▶ **TASK INSTRUCTIONS**: Beneath this task are records; count how many lines include the string "handle" and answer with that number alone.

Saved entries
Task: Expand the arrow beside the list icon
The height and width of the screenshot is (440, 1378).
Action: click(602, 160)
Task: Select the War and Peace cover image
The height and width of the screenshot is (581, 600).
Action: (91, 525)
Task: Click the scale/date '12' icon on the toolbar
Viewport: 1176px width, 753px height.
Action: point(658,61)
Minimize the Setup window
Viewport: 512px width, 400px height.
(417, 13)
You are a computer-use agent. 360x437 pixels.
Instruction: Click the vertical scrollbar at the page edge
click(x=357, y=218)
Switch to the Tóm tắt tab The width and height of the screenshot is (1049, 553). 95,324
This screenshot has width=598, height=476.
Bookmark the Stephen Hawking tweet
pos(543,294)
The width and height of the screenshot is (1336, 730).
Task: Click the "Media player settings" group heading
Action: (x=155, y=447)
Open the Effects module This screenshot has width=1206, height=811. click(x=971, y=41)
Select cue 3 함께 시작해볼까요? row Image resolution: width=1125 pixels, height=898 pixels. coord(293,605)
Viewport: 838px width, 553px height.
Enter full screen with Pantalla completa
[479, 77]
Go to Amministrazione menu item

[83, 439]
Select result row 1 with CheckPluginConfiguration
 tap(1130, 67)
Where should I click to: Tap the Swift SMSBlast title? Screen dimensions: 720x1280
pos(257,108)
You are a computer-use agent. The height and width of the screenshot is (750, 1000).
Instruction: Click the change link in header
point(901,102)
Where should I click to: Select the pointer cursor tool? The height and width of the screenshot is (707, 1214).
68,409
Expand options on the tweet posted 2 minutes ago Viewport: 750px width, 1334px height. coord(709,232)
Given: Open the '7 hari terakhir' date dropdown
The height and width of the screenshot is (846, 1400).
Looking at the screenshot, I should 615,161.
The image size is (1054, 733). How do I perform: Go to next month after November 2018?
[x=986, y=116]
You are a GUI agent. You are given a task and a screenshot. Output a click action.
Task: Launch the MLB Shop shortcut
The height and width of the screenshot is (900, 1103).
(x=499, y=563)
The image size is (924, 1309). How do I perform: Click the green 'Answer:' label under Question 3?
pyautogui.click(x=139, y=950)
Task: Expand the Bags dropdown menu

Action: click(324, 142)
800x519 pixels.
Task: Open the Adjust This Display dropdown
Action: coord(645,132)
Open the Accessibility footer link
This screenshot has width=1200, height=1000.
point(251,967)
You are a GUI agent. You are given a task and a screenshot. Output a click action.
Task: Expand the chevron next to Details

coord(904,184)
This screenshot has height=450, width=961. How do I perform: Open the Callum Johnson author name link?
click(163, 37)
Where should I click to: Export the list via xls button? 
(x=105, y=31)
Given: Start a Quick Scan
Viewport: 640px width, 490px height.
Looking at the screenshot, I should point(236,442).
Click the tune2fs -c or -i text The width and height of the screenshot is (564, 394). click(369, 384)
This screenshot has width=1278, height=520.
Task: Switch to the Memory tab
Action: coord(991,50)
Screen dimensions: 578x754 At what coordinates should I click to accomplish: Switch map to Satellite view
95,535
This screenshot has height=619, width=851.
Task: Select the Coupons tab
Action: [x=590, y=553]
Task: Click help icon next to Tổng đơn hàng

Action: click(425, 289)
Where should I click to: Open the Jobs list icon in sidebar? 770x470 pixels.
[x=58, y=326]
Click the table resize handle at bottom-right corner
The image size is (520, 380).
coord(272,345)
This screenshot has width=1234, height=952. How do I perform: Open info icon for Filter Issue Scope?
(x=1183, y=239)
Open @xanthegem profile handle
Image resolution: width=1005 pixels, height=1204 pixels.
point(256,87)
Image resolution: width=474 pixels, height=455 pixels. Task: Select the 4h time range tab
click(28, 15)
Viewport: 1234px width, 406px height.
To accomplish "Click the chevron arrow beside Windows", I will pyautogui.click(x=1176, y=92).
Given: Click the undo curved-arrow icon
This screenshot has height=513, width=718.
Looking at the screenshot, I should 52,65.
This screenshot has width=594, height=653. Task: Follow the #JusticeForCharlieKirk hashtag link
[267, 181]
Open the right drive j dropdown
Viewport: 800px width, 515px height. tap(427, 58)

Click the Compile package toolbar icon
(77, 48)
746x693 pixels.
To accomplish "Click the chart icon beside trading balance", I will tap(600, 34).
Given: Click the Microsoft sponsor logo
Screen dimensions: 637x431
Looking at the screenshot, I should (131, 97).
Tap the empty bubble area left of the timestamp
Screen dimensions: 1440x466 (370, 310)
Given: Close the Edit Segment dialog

▶ **RESPONSE TO THIS EXERCISE**: 2